Man getting hearing loss from blowing leaves without hearing protection.

When you were 16 and cranked the radio up to full volume, you had little thought about how this might harm your health. You were just having a good time listening to your tunes.

As you grew, you may have indulged in nights out at loud movies and concerts. You may have even chosen a job where loud noise is the norm. Lasting health issues were the furthest thing from your mind.

Now that you’re older and more mature, you probably know better. Children as young as 12 can have long-term noise-induced hearing impairment. But did you know that sound is so powerful that it can even be used as a weapon?

Can Sound Make You Sick?

In fact, it Can. Particular sounds can evidently cause you to get sick according to scientists and doctors. This is the reason why.

How Health is Affected by Loud Noise

The inner ear can be injured by extremely loud sounds. You have tiny hairs that pick up +
vibrations after they pass through the membrane of the eardrum. These hairs never regenerate once they are destroyed. Many people, as they age, deal with sensorineural hearing loss caused by this.

Damaging volume begins at 85 decibels for an 8 hour time period. If you’re subjected to over 100 dB, permanent impairment takes place within 15 minutes. At 120 dB, the volume of a rock concert, immediate, irreversible impairment will occur.

Cardiovascular wellness can also be affected by noise. Exposure to loud noise can increase stress hormones, which can lead to clogged arteries, obesity, high blood pressure, and more. This could explain the headaches and memory issues that people subjected to loud noise complain about. Cardiovascular health is directly connected to these symptoms.

As a matter of fact, one study confirmed that sound volumes that start to impact the heart, and hormones are as low a 45 decibels. That’s approximately the volume of someone with a quiet indoor voice.

Your Health is Affected by Some Sound Frequencies – Here’s How

Cuban diplomats got sick after being exposed to certain sounds several years ago. The sound in Cuba wasn’t that loud. They could drown it out with a television. So how could this kind of sound make people sick?

Frequency is the answer.

High Frequency

Even at lower volumes, considerable damage can be done by some high-frequency sound.

Does the sound of nails on a chalkboard cause you to cringe? Have you been driven nuts by someone continuously dragging their finger over a folded piece of paper? Have you ever had to plug your ears during a violin recital?
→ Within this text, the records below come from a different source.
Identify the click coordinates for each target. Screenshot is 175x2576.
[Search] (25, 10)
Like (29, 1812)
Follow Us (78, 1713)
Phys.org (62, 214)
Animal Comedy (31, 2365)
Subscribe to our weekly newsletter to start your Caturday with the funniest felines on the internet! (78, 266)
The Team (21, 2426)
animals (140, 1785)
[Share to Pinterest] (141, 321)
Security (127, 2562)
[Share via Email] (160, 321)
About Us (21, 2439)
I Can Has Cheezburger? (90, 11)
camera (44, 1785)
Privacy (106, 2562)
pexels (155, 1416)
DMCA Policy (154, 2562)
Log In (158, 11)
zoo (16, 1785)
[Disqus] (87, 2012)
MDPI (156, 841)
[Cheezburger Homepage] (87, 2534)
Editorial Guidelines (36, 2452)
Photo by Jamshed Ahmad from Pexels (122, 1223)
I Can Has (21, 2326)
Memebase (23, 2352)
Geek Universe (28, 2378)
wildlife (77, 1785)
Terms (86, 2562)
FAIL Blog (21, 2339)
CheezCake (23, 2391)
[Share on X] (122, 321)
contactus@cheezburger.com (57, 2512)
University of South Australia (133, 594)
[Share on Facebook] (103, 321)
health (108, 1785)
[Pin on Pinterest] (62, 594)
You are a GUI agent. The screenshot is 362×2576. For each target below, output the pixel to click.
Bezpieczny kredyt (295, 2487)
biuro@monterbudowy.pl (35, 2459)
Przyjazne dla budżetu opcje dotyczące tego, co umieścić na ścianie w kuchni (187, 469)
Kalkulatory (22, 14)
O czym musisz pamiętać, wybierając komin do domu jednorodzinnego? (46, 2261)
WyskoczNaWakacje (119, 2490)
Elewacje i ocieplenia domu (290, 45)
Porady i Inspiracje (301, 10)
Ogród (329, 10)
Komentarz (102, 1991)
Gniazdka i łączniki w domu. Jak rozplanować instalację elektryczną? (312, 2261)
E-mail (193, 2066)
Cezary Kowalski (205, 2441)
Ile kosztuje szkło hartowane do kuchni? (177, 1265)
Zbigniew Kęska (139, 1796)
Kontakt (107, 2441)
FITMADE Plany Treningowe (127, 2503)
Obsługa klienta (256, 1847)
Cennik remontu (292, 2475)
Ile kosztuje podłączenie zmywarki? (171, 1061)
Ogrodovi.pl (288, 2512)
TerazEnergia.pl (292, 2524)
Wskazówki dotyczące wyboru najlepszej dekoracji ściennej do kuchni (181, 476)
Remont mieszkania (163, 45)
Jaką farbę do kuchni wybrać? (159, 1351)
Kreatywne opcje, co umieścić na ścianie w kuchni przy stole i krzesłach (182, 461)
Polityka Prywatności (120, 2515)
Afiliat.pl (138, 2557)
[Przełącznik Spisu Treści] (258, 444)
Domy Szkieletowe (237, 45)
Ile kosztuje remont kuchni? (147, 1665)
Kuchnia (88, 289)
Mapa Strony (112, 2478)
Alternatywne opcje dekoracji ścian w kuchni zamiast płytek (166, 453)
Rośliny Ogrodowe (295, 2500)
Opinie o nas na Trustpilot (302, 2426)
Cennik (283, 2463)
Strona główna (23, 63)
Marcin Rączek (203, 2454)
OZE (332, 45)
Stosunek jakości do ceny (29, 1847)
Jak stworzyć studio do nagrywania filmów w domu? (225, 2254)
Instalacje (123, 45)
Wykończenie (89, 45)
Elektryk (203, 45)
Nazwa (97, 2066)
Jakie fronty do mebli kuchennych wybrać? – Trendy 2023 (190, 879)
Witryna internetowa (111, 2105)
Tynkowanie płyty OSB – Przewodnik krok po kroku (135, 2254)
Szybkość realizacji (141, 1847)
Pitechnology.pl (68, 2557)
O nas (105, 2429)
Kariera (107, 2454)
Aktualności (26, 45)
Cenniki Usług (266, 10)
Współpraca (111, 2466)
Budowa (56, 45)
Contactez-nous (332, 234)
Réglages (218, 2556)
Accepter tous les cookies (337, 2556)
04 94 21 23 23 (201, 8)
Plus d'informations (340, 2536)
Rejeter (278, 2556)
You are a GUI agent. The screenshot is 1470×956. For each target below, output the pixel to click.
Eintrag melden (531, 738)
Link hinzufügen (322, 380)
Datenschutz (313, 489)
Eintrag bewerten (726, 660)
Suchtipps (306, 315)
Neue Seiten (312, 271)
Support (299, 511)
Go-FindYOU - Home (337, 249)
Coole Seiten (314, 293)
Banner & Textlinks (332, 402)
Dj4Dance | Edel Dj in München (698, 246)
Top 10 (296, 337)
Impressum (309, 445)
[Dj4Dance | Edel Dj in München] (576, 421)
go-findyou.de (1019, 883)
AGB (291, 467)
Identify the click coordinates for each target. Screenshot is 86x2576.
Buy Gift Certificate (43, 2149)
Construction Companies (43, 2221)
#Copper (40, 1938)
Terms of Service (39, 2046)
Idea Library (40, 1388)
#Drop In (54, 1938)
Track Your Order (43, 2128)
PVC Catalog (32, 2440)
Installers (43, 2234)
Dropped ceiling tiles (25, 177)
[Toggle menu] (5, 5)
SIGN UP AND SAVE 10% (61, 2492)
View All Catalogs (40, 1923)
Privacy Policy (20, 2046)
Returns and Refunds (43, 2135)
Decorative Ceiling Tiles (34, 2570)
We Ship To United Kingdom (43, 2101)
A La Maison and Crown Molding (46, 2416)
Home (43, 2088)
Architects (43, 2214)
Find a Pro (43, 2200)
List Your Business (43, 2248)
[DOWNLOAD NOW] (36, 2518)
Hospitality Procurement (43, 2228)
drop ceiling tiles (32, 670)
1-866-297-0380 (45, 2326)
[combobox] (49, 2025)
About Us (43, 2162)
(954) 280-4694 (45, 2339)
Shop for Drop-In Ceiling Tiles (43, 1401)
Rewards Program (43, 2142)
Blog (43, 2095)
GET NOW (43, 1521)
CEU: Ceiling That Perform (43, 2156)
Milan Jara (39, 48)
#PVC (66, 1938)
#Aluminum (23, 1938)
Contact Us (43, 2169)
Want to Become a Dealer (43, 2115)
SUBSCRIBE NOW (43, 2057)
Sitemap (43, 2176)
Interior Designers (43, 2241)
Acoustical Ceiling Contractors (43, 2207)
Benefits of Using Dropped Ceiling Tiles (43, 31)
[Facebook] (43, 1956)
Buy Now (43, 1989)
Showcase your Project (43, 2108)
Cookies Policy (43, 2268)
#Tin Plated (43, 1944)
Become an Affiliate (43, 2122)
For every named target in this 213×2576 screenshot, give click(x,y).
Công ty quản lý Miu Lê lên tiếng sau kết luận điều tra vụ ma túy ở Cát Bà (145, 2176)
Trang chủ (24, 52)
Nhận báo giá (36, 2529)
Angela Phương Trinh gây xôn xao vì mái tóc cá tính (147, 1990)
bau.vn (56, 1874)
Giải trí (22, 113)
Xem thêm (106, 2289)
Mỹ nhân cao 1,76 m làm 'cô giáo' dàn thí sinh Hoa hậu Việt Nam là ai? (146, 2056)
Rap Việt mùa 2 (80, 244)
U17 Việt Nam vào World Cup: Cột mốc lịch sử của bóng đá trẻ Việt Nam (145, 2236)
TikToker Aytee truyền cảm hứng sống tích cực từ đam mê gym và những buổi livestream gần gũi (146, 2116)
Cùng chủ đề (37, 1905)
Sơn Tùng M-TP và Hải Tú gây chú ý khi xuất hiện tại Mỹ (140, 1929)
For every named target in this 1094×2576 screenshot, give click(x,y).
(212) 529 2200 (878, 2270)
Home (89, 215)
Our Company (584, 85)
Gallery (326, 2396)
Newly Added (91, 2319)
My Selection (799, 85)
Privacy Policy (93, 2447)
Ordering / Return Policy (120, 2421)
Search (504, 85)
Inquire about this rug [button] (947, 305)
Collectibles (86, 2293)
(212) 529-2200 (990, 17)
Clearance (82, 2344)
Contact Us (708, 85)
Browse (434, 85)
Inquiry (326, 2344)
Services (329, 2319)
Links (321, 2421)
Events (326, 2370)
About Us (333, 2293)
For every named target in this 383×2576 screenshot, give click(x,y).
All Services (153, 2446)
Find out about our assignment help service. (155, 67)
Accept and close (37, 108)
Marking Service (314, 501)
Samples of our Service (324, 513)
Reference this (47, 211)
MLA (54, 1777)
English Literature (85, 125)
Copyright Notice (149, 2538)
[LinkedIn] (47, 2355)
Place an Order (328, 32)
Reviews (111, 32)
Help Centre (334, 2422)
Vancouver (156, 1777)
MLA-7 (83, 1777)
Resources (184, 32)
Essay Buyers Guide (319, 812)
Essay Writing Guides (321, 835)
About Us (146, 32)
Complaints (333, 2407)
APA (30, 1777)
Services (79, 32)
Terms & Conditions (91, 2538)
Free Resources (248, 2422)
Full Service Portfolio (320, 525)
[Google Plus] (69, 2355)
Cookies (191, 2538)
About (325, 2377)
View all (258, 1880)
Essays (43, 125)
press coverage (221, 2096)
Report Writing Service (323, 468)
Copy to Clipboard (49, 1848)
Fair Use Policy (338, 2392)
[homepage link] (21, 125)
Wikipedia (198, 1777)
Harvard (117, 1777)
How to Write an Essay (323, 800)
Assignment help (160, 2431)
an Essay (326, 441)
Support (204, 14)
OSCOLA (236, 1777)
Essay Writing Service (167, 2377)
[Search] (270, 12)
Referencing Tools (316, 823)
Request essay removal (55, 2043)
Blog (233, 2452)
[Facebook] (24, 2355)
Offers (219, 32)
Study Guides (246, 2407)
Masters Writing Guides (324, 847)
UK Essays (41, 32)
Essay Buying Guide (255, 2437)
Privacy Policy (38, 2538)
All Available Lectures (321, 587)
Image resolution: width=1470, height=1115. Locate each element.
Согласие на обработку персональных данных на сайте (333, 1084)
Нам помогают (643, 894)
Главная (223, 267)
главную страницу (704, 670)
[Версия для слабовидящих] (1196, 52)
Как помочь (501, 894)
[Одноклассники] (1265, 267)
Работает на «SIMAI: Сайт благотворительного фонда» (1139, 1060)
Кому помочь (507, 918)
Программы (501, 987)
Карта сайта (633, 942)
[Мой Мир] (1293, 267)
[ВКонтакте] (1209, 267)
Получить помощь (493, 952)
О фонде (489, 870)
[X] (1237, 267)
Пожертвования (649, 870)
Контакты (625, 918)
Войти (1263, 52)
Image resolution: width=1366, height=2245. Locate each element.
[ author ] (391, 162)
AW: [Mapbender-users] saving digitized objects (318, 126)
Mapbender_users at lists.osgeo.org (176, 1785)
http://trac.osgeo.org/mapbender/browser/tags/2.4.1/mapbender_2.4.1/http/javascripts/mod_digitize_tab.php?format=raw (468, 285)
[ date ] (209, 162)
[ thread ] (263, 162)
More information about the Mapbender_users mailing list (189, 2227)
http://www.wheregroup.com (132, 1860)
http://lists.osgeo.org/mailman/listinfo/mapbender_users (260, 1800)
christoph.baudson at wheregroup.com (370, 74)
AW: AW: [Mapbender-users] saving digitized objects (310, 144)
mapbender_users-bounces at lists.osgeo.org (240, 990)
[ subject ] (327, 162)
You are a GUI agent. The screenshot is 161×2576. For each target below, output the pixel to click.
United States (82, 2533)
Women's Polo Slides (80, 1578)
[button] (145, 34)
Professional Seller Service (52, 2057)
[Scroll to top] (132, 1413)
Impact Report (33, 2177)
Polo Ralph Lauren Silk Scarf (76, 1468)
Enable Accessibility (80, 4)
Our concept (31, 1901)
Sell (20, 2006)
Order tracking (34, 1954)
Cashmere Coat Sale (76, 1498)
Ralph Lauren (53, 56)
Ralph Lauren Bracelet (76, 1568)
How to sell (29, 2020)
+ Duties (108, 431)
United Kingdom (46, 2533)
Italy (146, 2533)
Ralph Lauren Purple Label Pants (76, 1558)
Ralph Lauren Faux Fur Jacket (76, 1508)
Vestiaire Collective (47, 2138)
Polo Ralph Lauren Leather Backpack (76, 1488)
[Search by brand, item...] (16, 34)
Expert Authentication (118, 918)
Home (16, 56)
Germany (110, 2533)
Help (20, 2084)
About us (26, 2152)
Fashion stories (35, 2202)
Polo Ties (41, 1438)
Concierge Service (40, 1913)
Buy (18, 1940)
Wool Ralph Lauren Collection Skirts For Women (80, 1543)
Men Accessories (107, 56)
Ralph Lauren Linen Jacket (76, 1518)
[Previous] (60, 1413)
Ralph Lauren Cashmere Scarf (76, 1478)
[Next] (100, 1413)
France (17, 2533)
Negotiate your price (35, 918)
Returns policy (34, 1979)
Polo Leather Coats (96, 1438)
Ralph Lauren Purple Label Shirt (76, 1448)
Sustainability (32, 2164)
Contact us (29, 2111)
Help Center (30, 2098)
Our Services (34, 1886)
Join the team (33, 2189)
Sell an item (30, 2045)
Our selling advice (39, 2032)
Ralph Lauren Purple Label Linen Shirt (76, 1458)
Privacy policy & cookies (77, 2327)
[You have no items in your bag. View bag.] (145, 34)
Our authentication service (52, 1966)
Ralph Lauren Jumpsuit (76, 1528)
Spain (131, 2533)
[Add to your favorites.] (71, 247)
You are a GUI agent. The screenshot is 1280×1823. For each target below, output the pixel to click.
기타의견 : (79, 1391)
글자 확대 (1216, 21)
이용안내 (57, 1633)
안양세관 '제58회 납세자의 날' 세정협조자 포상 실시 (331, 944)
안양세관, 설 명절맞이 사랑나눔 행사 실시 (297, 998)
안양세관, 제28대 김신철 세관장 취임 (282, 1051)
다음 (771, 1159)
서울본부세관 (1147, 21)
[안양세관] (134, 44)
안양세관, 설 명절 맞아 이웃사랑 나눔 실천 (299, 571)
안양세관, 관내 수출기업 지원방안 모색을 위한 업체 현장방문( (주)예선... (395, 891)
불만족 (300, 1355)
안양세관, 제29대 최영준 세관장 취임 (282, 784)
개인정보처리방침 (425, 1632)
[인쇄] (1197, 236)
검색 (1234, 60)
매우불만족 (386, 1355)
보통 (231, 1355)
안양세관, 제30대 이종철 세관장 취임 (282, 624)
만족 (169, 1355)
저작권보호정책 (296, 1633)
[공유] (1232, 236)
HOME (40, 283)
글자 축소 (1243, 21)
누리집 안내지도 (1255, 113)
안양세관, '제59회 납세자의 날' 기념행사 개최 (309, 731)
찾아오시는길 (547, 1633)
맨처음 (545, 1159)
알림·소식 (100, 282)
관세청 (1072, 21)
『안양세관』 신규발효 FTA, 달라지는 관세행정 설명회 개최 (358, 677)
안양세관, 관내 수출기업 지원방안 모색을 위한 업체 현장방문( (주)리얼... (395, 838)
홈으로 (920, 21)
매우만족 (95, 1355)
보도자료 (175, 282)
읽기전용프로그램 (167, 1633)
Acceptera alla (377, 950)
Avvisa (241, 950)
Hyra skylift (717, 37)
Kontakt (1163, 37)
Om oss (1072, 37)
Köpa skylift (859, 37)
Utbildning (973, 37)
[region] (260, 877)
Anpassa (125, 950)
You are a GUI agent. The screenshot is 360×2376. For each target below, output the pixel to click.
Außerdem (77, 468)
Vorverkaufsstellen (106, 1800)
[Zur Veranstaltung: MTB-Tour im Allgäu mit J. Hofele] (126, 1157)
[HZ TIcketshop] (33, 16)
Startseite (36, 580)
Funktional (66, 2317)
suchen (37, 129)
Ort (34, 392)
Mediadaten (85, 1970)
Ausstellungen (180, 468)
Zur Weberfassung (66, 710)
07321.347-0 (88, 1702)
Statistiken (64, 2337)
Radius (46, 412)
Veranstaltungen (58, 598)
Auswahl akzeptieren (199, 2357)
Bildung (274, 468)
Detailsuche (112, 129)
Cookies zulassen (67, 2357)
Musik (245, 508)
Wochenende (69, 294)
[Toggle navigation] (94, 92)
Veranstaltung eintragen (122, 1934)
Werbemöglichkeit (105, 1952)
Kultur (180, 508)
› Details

Damage was happening to your hearing if you’ve ever felt pain from high-pitched sound. If you endured this for an extended period of time, frequently exposed yourself to it, or were exposed at a high volume, then the damage may have become irreversible.

Research has also found that you don’t even have to be able to hear the sound. High-pitched sounds emanating from sensors, trains, machinery, and other man-made devices might be emitting frequencies that do damage with sustained exposure.

Low Frequency

Extremely low-frequency sound known as “infrasound” can also impact your health. It can resonate the body in such a way that the person feels nauseous and disoriented. Some even experience flashes of color and light that are typical in migraine sufferers.

How You Can Safeguard Your Hearing

Be aware of how you feel about certain sounds. Reduce your exposure if specific sounds make you feel pain or other symptoms. If you’re experiencing pain in your ears, you’re probably doing damage.

Get your hearing checked regularly by a hearing specialist to understand how your hearing could be changing over time.